I have this data frame
df=
ID join Chapter ParaIndex text
0 NaN 1 0 I am test
1 NaN 2 1 it is easy
2 1 3 2 but not so
3 1 3 3 much easy
I want to get this
(merge the column "text" with the same index in column "join" and reindex "ID" and "ParaIndex", rest without change)
dfEdited=
ID join Chapter ParaIndex text
0 NaN 1 0 I am test
1 NaN 2 1 it is easy
2 1 3 2 but not so much easy
I used this command
dfedited=df.groupby(['join'])['text'].apply(lambda x: ' '.join(x.astype(str))).reset_index()
it only merges the row with the numerical index in column join and exclude row with non index
so I changed to this
dfedited=df.groupby(['join'],dropna=False)['text'].apply(lambda x: ' '.join(x.astype(str))).reset_index()
here it merges all rows based on index join but it considers row with index NaN as one group therefore join them also to be group! however, I do not want to join them ...any idea? many thanks
I also used this
dfedited=df.groupby(['join', "ParaIndex", "Chapter"],dropna=False )['text'].apply(lambda x: ' '.join(x.astype(str) )).reset_index()
it looks better as it has all columns, but no changes!!
CodePudding user response:
I hope you can give an example of data and code.
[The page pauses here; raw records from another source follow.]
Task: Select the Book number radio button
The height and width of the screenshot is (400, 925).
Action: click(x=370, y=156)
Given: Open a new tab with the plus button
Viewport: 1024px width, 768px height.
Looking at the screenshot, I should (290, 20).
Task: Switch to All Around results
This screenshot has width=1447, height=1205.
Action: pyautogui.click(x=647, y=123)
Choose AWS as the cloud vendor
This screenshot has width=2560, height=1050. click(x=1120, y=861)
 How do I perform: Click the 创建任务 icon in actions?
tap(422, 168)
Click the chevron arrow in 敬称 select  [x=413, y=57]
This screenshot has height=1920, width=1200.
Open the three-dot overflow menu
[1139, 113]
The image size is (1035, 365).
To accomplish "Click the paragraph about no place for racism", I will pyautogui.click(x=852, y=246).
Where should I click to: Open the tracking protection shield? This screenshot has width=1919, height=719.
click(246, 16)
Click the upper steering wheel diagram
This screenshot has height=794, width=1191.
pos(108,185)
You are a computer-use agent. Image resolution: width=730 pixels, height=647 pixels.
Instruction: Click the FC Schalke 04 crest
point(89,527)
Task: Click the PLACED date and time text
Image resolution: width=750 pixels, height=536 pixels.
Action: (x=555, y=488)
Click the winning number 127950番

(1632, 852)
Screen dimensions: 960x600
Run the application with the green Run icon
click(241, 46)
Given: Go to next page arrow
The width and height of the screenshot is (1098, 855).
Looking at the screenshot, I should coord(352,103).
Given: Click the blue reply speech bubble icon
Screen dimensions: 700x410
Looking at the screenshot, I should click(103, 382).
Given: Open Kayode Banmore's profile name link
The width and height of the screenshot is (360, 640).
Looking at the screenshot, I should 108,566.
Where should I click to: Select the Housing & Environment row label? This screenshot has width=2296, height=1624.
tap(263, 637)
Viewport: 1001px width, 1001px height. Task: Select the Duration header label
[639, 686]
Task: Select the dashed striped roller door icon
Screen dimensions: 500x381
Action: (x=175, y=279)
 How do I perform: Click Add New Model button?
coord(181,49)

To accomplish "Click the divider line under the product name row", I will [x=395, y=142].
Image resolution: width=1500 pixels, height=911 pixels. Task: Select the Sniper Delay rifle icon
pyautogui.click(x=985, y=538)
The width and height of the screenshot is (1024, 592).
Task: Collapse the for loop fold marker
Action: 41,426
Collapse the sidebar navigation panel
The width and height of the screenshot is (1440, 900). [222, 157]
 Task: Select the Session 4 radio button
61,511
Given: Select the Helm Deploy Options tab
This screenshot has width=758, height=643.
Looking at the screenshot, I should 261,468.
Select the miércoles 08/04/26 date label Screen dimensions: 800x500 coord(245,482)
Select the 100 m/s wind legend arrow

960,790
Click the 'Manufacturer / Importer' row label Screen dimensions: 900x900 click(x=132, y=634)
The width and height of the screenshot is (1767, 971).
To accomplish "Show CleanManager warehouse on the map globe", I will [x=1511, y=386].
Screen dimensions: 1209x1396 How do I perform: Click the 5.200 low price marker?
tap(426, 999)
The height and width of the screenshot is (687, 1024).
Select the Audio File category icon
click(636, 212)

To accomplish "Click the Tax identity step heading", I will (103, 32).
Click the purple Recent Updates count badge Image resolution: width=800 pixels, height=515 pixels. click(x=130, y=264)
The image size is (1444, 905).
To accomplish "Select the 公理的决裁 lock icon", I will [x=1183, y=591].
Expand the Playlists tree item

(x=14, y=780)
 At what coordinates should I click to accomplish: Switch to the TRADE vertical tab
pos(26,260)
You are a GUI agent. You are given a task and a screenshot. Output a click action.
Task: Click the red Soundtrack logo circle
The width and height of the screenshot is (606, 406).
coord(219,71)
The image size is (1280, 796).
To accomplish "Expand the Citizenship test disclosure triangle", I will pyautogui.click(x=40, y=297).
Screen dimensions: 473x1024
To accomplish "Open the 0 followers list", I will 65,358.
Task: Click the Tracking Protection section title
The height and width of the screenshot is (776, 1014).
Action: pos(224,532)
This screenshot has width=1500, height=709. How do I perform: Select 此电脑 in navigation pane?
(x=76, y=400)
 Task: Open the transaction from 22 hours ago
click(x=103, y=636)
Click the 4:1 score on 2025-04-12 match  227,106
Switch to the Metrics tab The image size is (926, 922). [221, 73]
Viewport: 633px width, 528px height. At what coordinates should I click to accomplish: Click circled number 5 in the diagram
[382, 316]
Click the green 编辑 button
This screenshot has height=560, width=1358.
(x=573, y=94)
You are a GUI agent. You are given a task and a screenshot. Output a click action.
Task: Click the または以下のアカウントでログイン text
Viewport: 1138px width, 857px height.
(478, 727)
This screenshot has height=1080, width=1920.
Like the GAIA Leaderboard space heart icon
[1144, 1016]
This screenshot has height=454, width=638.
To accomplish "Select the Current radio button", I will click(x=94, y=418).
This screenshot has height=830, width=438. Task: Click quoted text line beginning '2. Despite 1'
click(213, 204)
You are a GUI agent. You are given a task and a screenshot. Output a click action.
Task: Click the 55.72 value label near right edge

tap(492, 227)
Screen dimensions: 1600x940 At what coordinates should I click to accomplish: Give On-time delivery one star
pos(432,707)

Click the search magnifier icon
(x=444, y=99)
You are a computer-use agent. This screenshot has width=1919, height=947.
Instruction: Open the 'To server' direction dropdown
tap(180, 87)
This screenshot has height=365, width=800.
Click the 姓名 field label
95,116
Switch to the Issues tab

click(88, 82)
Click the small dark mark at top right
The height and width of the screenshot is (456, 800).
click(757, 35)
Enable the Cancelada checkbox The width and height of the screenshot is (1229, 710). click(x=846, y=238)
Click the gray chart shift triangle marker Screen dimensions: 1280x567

And do it step by step rather than just code it in one line without testing. It's hard to help you with this one-line code.
But the main idea is to use merge(..., on='join')
CodePudding user response:
I solved that so;
dfEdited = df.assign(key=df['join'].ne(df['join'].shift()).cumsum()).groupby('key').agg({ "ParaIndex": 'first', "Chapter":'first','text':' '.join}).reset_index()